* _TO DO_: Please render the records as a JSON list of strings, one string per line, starting at the line containing "Task: Click the heading 第一部分 国家层面" and ending at the line containing "Action: coord(788,266)". Leave out blank lines and any pictures.

* _RECORDS TO PROCESS_:
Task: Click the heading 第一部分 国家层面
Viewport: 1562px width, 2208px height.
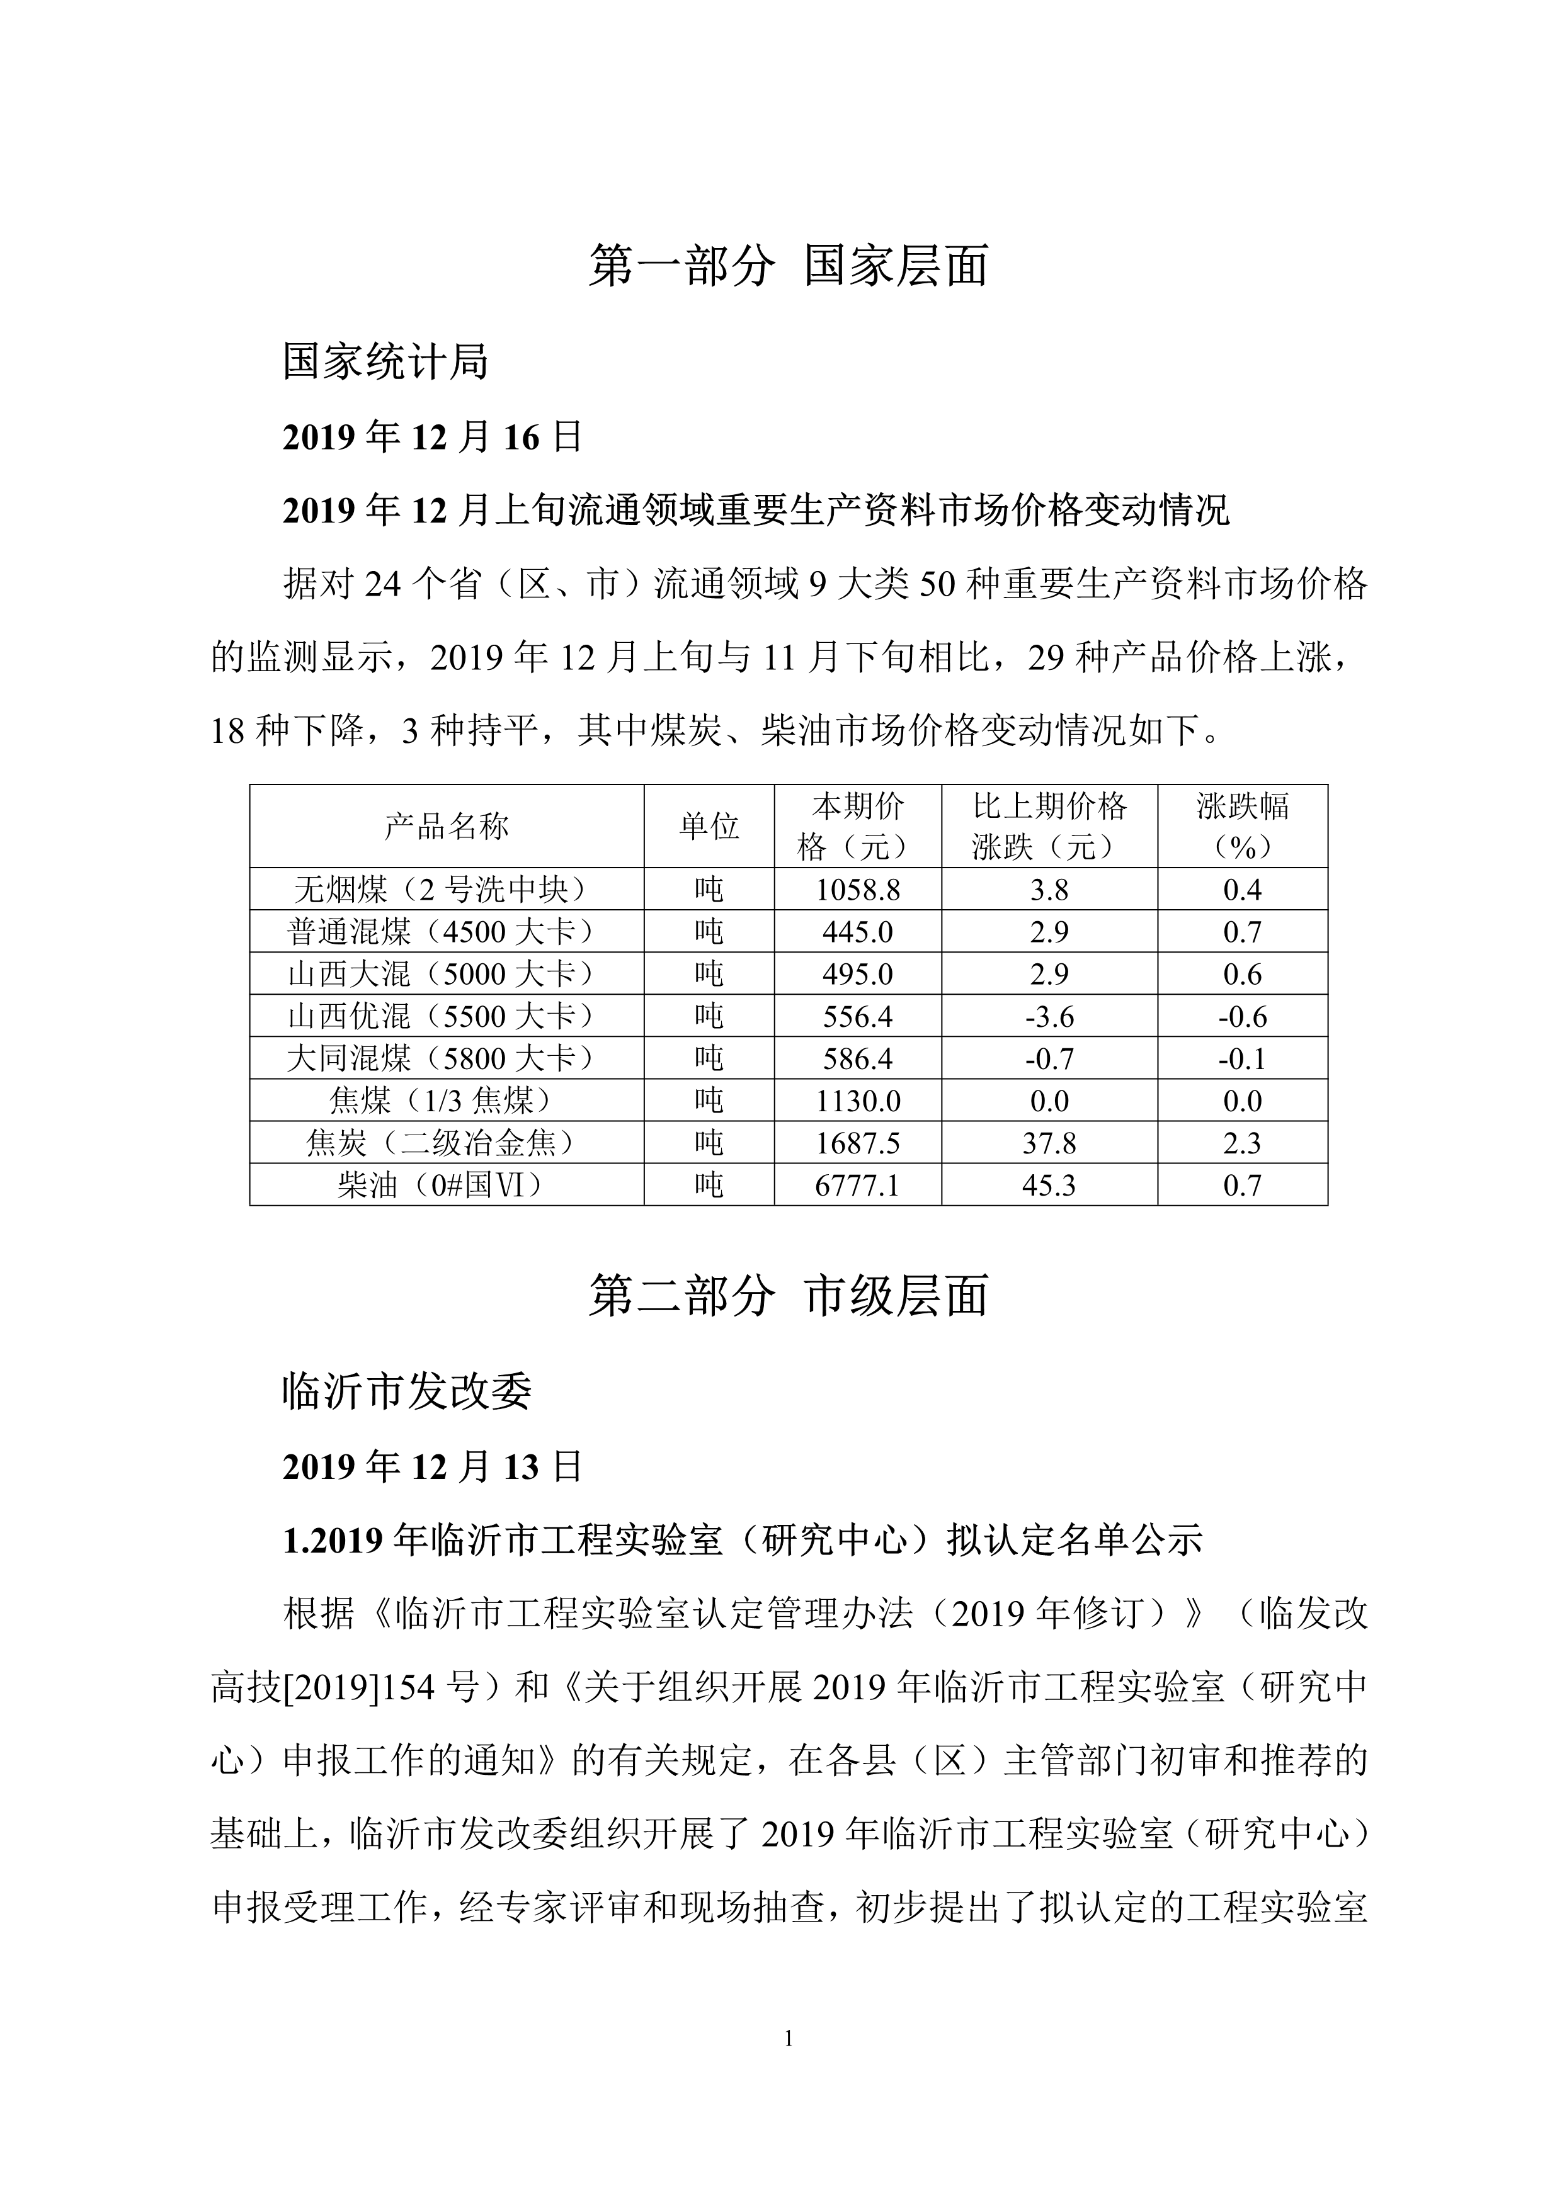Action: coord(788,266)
--
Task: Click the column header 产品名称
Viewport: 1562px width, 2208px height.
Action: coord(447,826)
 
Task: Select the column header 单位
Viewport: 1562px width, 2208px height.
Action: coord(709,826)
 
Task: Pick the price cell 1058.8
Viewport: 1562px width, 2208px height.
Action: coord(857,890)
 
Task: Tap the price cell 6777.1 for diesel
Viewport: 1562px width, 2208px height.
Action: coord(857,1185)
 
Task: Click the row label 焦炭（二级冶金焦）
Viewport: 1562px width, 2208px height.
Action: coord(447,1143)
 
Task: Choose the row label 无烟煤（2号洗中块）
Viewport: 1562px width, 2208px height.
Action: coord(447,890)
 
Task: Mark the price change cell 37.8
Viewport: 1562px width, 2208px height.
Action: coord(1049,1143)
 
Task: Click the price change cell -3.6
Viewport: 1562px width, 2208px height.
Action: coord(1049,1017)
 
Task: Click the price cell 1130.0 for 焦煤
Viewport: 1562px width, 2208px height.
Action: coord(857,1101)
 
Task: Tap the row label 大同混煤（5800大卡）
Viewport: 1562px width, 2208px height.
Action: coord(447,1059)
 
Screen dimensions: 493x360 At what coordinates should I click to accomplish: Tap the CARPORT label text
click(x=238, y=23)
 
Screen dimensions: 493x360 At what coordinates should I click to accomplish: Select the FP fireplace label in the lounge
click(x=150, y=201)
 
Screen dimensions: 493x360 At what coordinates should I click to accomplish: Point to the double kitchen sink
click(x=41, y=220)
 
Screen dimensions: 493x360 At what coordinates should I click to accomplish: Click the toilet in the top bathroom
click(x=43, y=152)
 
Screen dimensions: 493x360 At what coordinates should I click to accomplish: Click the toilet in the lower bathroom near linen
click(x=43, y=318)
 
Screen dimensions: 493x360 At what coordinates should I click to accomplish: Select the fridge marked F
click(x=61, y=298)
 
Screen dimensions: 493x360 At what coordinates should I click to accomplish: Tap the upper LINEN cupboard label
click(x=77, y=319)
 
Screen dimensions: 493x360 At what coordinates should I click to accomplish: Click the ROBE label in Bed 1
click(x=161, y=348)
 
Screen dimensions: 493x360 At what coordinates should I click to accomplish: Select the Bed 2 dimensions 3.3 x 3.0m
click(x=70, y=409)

* _THE ANSWER_:
[
  "Task: Click the heading 第一部分 国家层面",
  "Viewport: 1562px width, 2208px height.",
  "Action: coord(788,266)"
]